──────── SOURCE MATERIAL ────────

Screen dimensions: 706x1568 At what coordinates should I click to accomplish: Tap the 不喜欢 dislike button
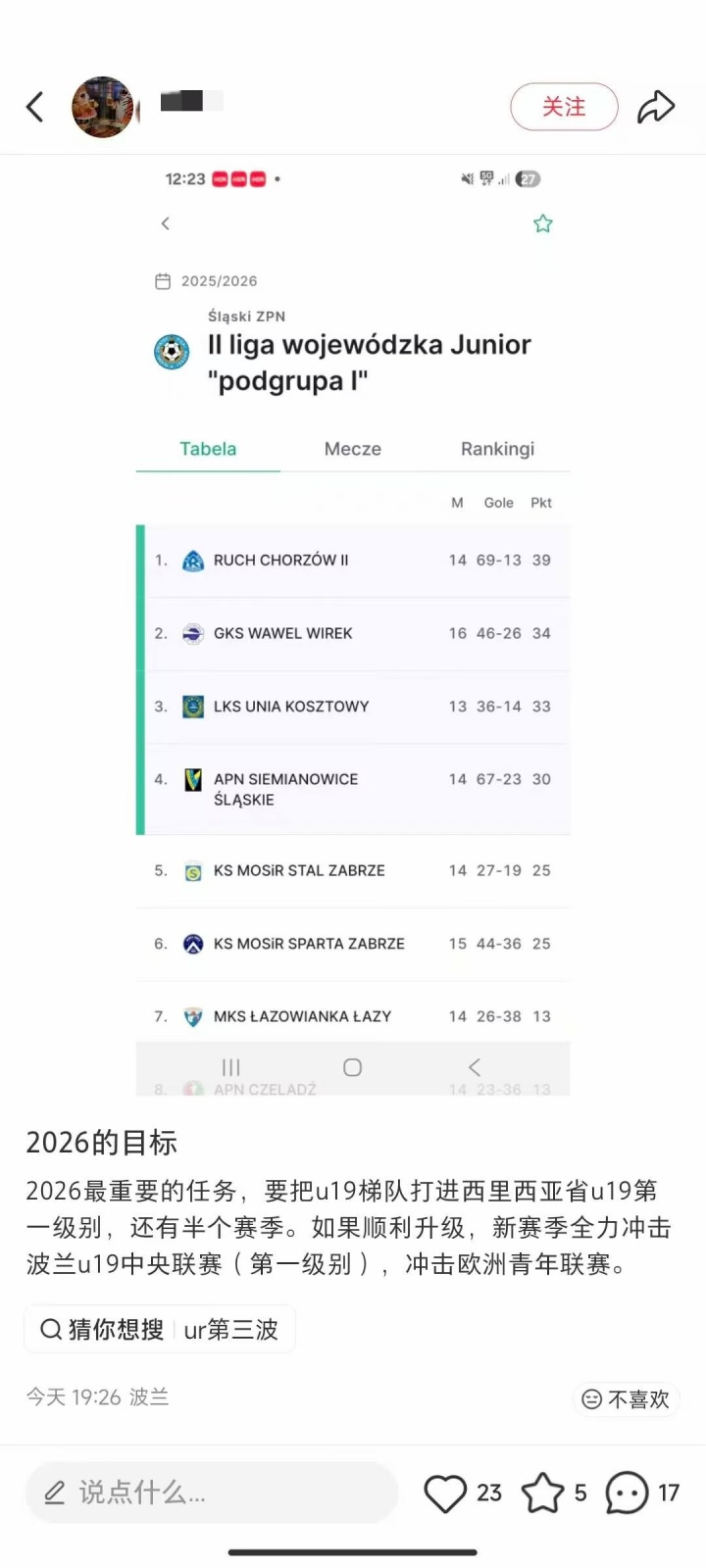(627, 1399)
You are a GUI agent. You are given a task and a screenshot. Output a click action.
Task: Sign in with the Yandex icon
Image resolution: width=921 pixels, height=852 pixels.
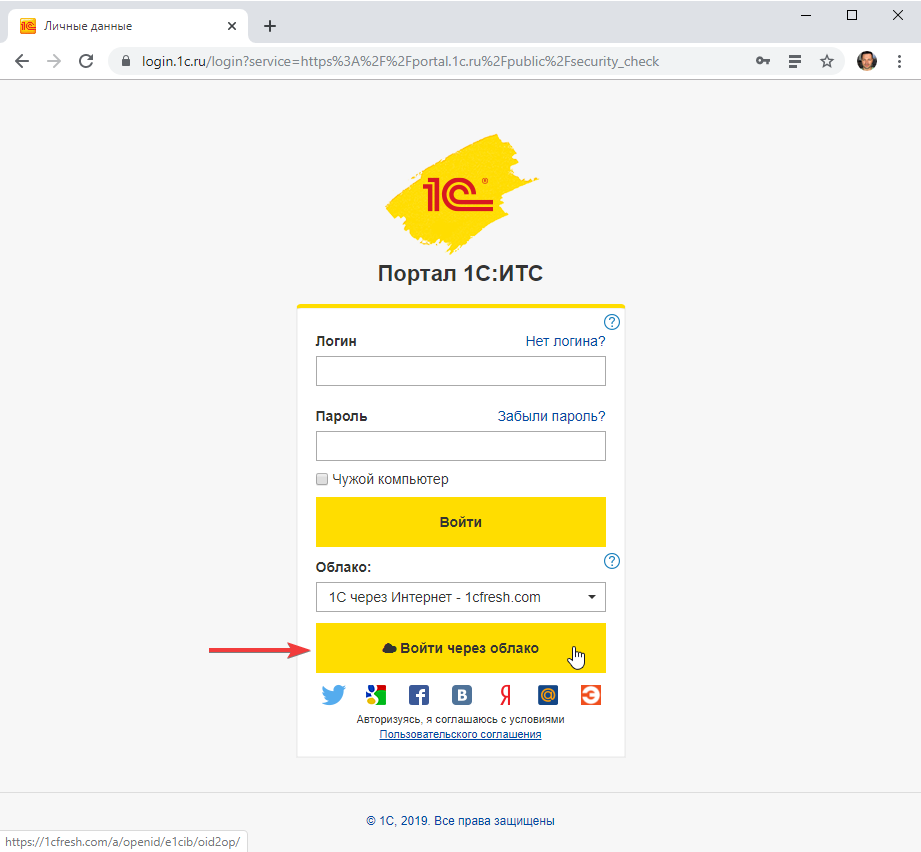pos(505,695)
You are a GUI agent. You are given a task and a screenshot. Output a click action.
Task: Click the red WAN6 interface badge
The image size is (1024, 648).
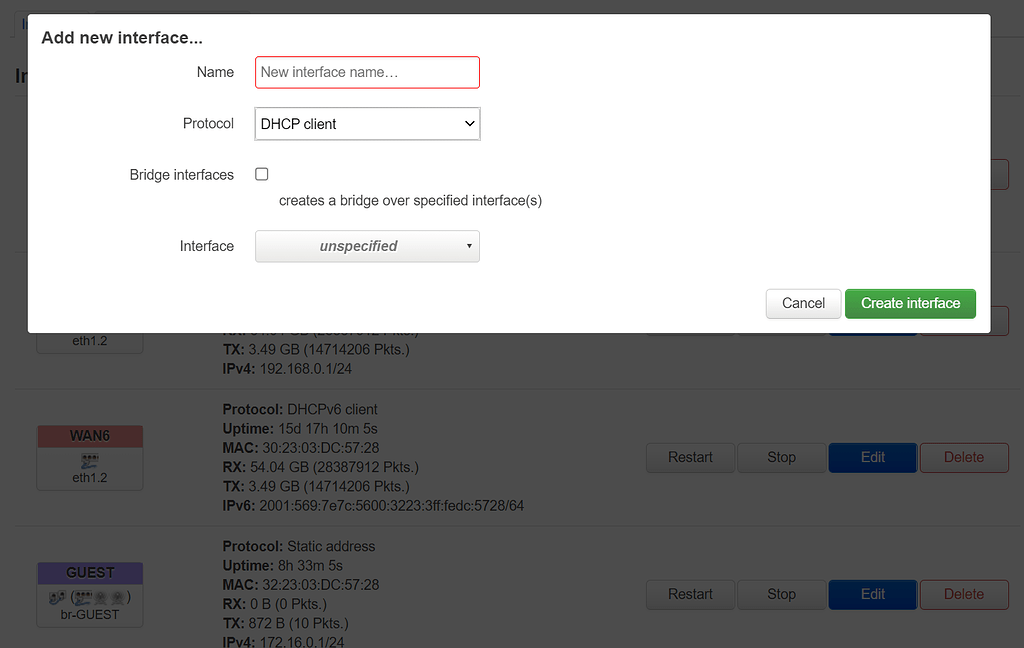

────────

# WHAT IS BEING ASKED
Say again, word for word, every line from the one with "Image resolution: width=921" through the last line of the data above, minus the pictures.

# SOLUTION FOR THIS TASK
Image resolution: width=921 pixels, height=852 pixels.
pos(505,695)
You are a GUI agent. You are given a task and a screenshot. Output a click action.
Task: Click the red WAN6 interface badge
The image size is (1024, 648).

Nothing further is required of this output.